Re: [PATCH bpf-next v2] bpf: Allow compiler to inline most of bpf_local_storage_lookup()

From: Yonghong Song
Date: Thu Feb 08 2024 - 19:18:53 EST

Next message: Tejun Heo: "Re: [PATCH v1] PM: sleep: Restore asynchronous device resume optimization"
Previous message: Andi Kleen: "Re: [PATCH V5 12/12] perf intel-pt: Add a test for pause / resume"
In reply to: Marco Elver: "Re: [PATCH bpf-next v2] bpf: Allow compiler to inline most of bpf_local_storage_lookup()"
Next in thread: patchwork-bot+netdevbpf: "Re: [PATCH bpf-next v2] bpf: Allow compiler to inline most of bpf_local_storage_lookup()"
Messages sorted by: [ date ] [ thread ] [ subject ] [ author ]

On 2/8/24 2:54 AM, Marco Elver wrote:

On Thu, Feb 08, 2024 at 08:37AM +0100, Marco Elver wrote:

On Thu, 8 Feb 2024 at 00:58, Yonghong Song <yonghong.song@xxxxxxxxx> wrote:

On 2/7/24 4:26 AM, Marco Elver wrote:

In various performance profiles of kernels with BPF programs attached,
bpf_local_storage_lookup() appears as a significant portion of CPU
cycles spent. To enable the compiler generate more optimal code, turn
bpf_local_storage_lookup() into a static inline function, where only the
cache insertion code path is outlined

Notably, outlining cache insertion helps avoid bloating callers by
duplicating setting up calls to raw_spin_{lock,unlock}_irqsave() (on
architectures which do not inline spin_lock/unlock, such as x86), which
would cause the compiler produce worse code by deciding to outline
otherwise inlinable functions. The call overhead is neutral, because we
make 2 calls either way: either calling raw_spin_lock_irqsave() and
raw_spin_unlock_irqsave(); or call __bpf_local_storage_insert_cache(),
which calls raw_spin_lock_irqsave(), followed by a tail-call to
raw_spin_unlock_irqsave() where the compiler can perform TCO and (in
optimized uninstrumented builds) turns it into a plain jump. The call to
__bpf_local_storage_insert_cache() can be elided entirely if
cacheit_lockit is a false constant expression.

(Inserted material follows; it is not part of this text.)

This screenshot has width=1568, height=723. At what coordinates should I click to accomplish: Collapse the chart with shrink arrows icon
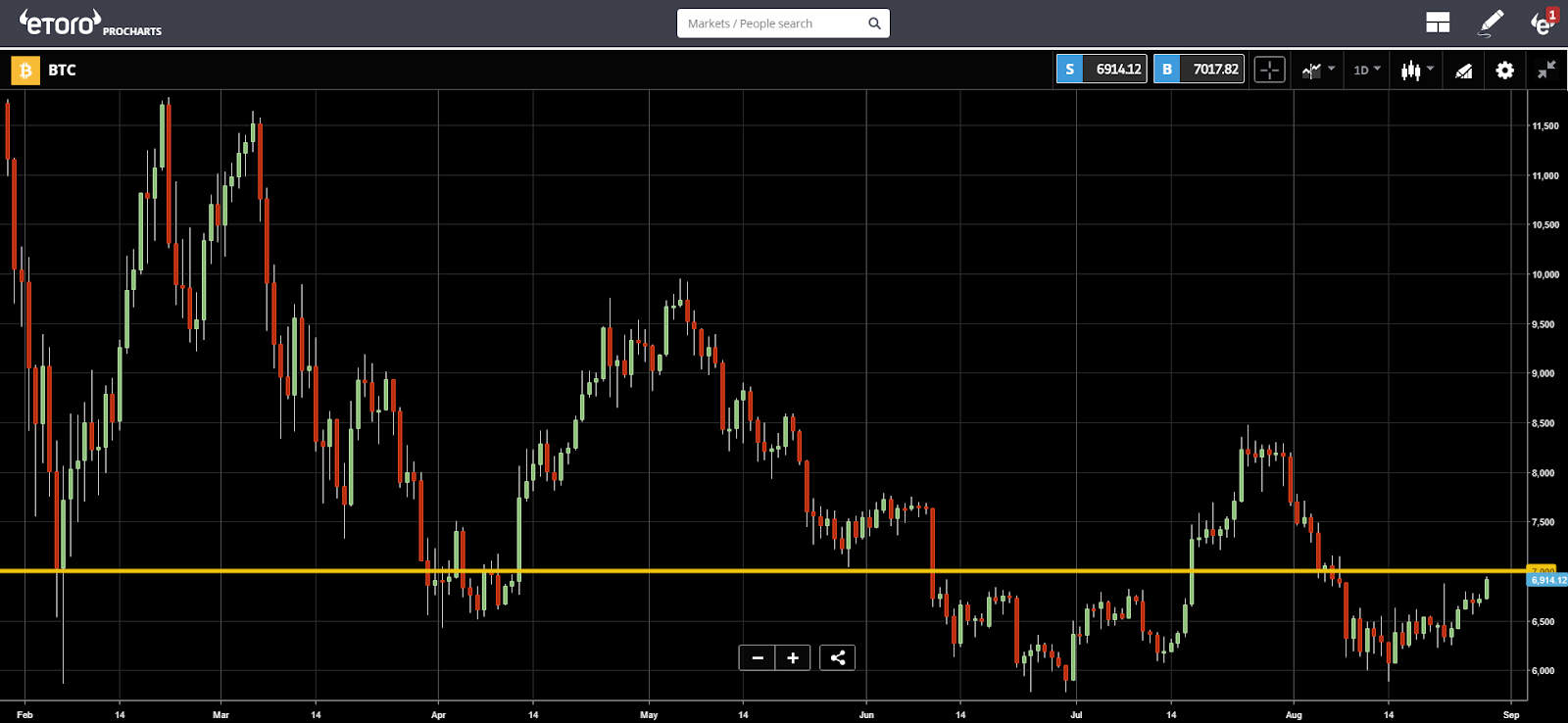pyautogui.click(x=1546, y=70)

Based on results from './benchs/run_bench_local_storage.sh' (21 trials,
reboot between each trial; x86 defconfig + BPF, clang 16) this produces
improvements in throughput and latency in the majority of cases, with an
average (geomean) improvement of 8%:

[...]

include/linux/bpf_local_storage.h | 30 ++++++++++-
kernel/bpf/bpf_local_storage.c | 52 +++++--------------
.../bpf/prog_tests/task_local_storage.c | 6 ---
.../selftests/bpf/progs/cgrp_ls_recursion.c | 26 ----------
.../selftests/bpf/progs/task_ls_recursion.c | 17 ------
5 files changed, 41 insertions(+), 90 deletions(-)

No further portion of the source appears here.